Directions for this task
Will you write out, word for word, every line from the one with "Save the process preset with disk icon" to the final line of the data below, with the pictures left out?

*** Records provided ***

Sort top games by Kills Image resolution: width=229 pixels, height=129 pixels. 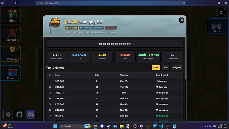[166, 68]
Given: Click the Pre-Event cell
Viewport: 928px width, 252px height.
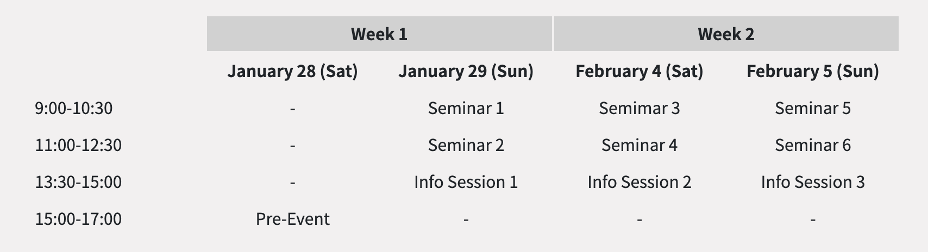Looking at the screenshot, I should point(292,219).
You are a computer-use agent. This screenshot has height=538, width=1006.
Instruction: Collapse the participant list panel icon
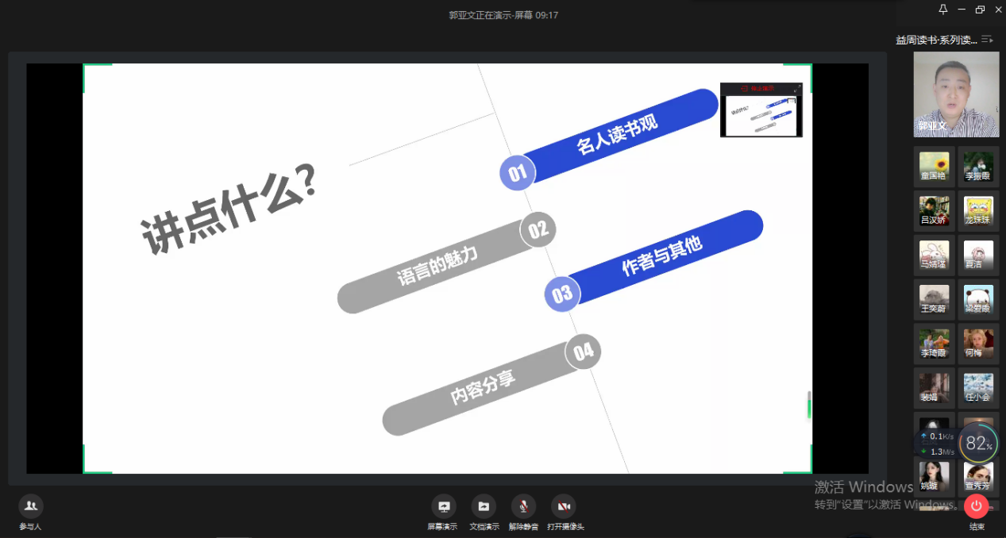pos(987,40)
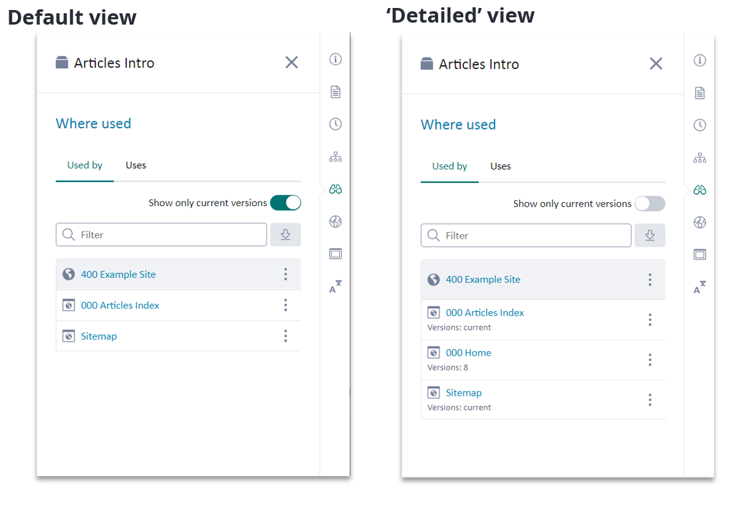
Task: Select globe icon in Default view sidebar
Action: tap(335, 221)
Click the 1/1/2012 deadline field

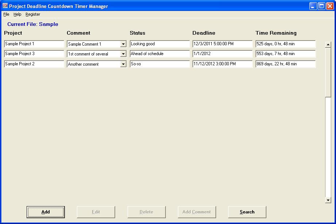pyautogui.click(x=222, y=54)

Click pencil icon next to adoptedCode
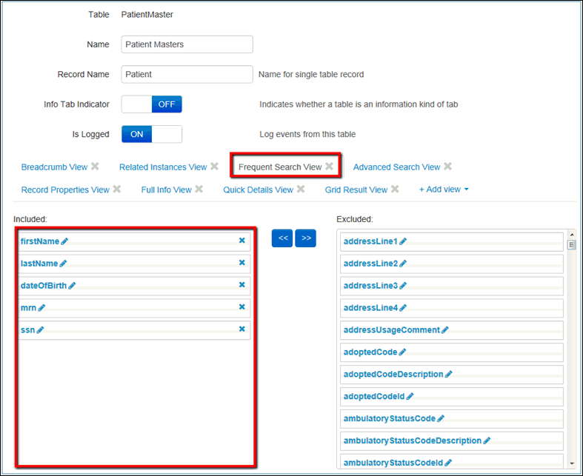pyautogui.click(x=402, y=352)
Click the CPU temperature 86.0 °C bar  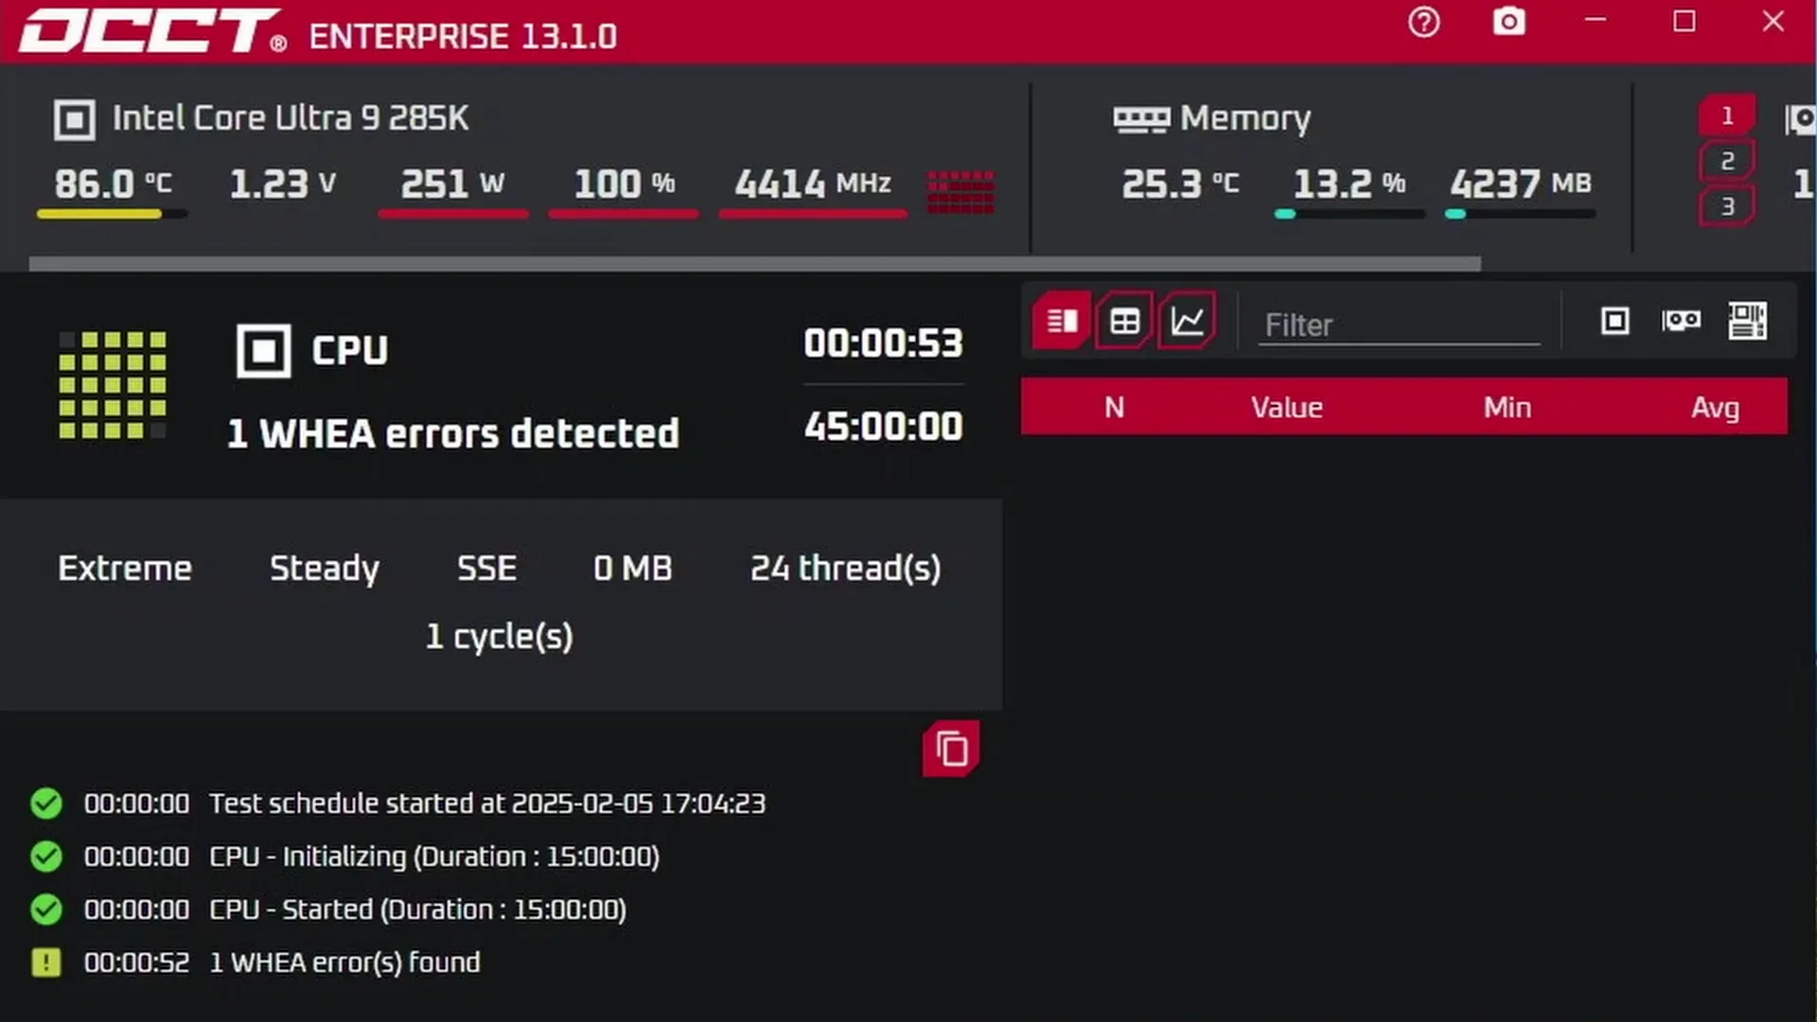pos(112,215)
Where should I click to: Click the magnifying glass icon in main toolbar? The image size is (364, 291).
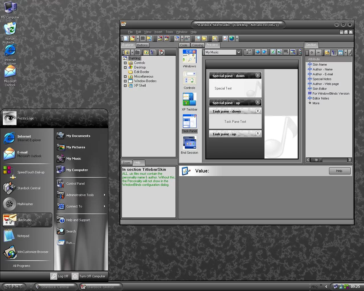pyautogui.click(x=197, y=38)
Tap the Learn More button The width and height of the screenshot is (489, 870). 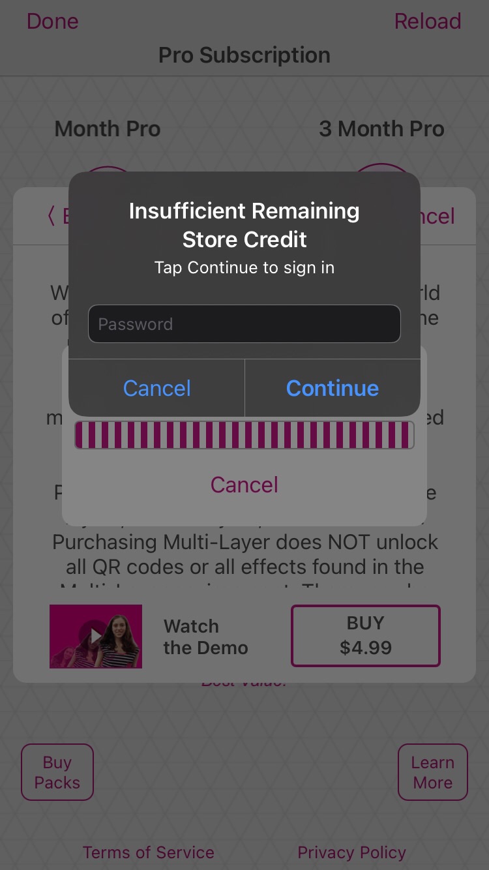(x=433, y=772)
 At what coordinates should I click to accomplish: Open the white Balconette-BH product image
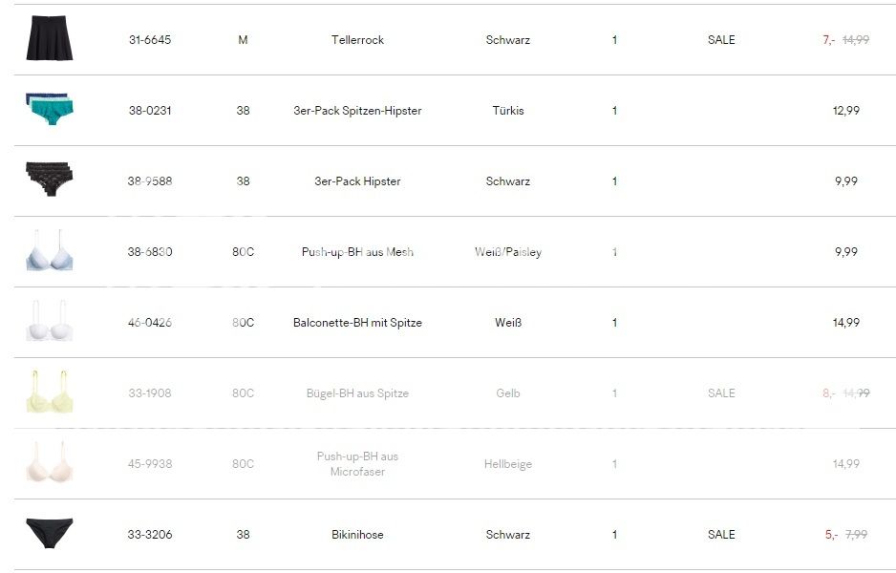pyautogui.click(x=49, y=322)

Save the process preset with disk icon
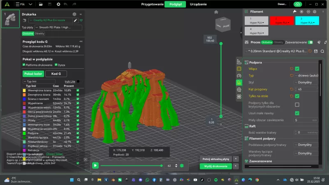(316, 51)
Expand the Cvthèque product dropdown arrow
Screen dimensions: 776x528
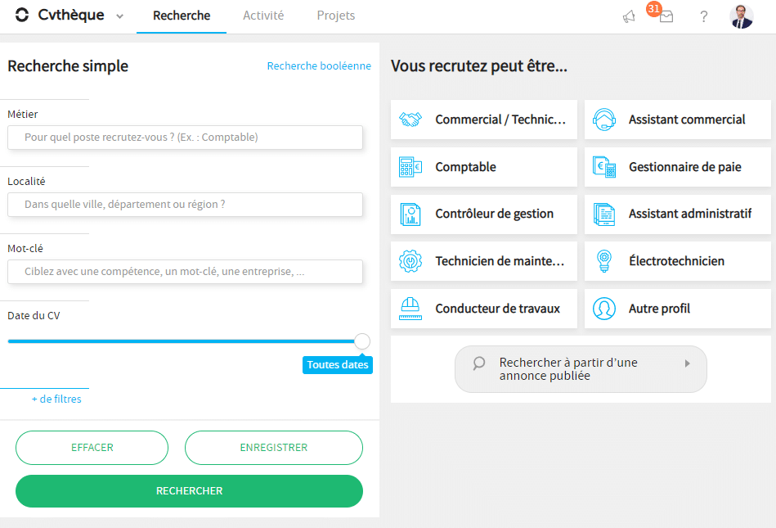pyautogui.click(x=120, y=16)
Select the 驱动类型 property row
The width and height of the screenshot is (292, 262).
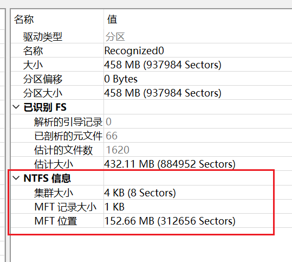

*** End of Records provided ***

Expected answer
Save the process preset with disk icon
(316, 51)
Expand the Cvthèque product dropdown arrow
Screen dimensions: 776x528
pyautogui.click(x=120, y=16)
Select the 驱动类型 property row
The width and height of the screenshot is (292, 262).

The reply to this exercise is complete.